How to protect yourself from ransomware | Column

Best Brothers Group of Companies - Automatic doors specialist > Security Camera > How to protect yourself from ransomware | Column

On the eve of the Super Bowl in Tampa, a hacker remotely accessed a water treatment system in Oldsmar. He accomplished this by exploiting weaknesses in the water treatment plants security architecture and security best practices. The two weaknesses exploited, as reported by Rick Swearingen, head of the Florida Department of Law Enforcement, were that the treatment plant did not employ a firewall, and second, that a single password for an application called Teamviewer was shared among employees.

Mark Khan
Mark Khan [ Provided ]

Now the Colonial Oil Pipeline was shut down due to a ransomware attack from Russia’s DarkSide hacking cell, possibly a state-sponsored entity. Supervisory Control and Data Acquisition (SCADA) systems control the equipment and machines that provide the electricity, water, oil and gas that we use every day. These systems monitor these structures for capacity, pressure and flow control. They are designed to control these critical infrastructure machines and to ensure that they remain operating at peak efficiency, and when a problem does occur, they are designed to take that system off-line, alert and compensate. So you can imagine if such systems are compromised, what havoc and chaos can occur.

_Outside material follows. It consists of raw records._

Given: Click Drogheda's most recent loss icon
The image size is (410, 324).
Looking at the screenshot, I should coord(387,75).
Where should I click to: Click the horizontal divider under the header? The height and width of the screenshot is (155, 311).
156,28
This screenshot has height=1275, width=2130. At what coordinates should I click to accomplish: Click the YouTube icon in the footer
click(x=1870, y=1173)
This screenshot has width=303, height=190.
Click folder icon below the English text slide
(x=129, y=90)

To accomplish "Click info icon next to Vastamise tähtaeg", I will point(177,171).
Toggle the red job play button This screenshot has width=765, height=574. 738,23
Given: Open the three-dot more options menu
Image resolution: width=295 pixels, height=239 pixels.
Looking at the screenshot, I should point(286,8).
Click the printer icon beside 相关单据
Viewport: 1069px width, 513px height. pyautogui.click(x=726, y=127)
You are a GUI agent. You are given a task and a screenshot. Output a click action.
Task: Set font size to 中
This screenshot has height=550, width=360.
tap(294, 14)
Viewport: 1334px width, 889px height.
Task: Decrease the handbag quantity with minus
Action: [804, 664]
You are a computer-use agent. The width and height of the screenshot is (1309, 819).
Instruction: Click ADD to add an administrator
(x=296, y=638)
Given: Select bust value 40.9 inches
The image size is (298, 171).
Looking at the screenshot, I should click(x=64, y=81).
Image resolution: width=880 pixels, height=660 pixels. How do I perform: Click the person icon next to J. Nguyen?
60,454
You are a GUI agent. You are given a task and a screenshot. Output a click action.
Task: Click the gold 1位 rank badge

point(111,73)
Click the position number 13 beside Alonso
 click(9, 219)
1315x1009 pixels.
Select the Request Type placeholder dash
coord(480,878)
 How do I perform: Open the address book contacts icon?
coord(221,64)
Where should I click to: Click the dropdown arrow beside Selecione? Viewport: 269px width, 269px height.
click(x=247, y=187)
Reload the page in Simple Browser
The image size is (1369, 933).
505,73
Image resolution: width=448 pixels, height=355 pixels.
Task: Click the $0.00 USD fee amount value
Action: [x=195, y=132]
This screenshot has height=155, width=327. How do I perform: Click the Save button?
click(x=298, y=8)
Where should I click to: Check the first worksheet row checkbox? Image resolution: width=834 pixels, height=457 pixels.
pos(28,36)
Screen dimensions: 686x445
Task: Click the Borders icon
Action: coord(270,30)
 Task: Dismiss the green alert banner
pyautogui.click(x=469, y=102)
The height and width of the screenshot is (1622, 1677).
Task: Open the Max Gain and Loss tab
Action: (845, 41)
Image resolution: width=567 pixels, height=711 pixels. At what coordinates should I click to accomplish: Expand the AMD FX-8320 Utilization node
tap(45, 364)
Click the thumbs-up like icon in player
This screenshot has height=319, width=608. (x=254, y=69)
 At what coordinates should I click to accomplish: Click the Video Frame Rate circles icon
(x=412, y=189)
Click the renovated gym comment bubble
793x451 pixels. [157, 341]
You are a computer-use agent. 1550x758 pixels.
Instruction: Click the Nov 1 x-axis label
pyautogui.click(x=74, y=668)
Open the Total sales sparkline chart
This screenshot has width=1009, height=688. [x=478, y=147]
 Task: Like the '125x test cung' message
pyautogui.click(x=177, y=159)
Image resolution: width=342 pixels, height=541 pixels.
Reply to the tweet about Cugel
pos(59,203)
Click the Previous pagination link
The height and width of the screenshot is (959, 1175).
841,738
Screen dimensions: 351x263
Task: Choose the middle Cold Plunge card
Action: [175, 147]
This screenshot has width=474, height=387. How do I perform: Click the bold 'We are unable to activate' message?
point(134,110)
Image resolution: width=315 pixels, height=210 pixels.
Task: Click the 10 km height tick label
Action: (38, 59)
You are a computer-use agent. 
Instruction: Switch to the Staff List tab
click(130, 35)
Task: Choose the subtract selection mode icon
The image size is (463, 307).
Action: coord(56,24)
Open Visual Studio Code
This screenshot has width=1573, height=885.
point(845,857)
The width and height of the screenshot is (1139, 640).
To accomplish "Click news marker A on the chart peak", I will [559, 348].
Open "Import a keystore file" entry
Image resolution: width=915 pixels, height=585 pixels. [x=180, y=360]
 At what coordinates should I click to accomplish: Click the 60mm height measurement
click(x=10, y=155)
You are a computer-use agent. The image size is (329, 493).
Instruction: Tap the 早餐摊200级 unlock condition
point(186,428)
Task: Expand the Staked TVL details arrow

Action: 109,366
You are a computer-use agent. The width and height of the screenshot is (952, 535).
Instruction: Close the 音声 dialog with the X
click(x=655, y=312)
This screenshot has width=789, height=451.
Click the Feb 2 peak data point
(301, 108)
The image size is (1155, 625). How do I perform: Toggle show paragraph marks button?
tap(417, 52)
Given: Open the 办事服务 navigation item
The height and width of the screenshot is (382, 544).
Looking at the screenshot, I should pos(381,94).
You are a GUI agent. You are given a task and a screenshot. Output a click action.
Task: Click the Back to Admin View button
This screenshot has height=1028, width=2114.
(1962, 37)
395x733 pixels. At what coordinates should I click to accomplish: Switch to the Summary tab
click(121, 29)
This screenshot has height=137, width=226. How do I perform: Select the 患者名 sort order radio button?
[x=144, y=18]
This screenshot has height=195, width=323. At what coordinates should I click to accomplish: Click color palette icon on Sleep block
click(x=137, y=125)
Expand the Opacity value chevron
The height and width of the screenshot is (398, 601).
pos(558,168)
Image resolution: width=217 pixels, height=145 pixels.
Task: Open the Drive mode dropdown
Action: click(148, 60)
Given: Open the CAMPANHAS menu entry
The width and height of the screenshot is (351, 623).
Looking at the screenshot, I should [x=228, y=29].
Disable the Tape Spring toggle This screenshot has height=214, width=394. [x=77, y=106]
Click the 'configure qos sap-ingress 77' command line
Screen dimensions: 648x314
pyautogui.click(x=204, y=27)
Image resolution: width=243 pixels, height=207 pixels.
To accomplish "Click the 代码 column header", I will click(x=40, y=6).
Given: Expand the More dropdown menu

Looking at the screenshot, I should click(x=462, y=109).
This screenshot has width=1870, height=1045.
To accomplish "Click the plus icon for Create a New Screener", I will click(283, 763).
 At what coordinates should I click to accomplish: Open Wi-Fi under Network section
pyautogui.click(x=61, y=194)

The current gas shortage/outage is a prime example. Critical infrastructure and control systems and all associated computer, network and wireless devices, including cell phones, should always require the best defense-in-depth cybersecurity that companies and organizations can provide.

Colonial Pipeline will eventually discover the root cause of the ransomware. It will likely turn out that Colonial didn’t employ defense-in-depth cybersecurity. Here is a list of basic defense-in-depth Cybersecurity actions that can be reasonably deployed in a short, cost-effective period of time:

1. Keep your computer OS current and patched.

2. Install virus and web protection on all your devices and keep it up-to-date.

3. Use a company-approved VPN solution for remote access.

4. Change your passphrase every 90 days.

5. Change the default password for routers and all network devices.

6. Change the default access ports for all network devices.

7. Use MAC (Media Access Control) authentication whenever possible.

8. Set up a guest network for visitors.

9. Review your router access logs on a weekly basis.

10. Encrypt your devices.

11. Have separate devices for work and personal use.

12. Employ secure communications such as HTTPS, SFTP and SSH.

Long term, companies and organizations should do these things:

13. Review your architecture to make sure you have firewalls, DMZs and IDS/IPS devices deployed and configured properly. The same goes for your routers.

14. Establish an Insider Threat Officer and training program.

15. Establish annual employee Cybersecurity training and testing.

16. Make sure employees know who to contact on your security staff if they have questions about suspicious emails or websites.

17. Do vendor surveys to make sure they are meeting or exceeding your network security and data access requirements.

State-sponsored hackers are here to stay. They employ a technique called probe and record. Simply put, they will attack public and private infrastructure to see how far they can get. They will record what defensive measures have been put in place, what defensive measures they did not encounter, and if there was any offensive response. This helps them build attack profiles across every sector, both private and government. By employing cybersecurity defense-in-depth measures and practices, we can stop hostile actors from shutting down critical systems and infrastructure in the future.

Mark Khan is a senior information assurance cybersecurity consultant in Tampa.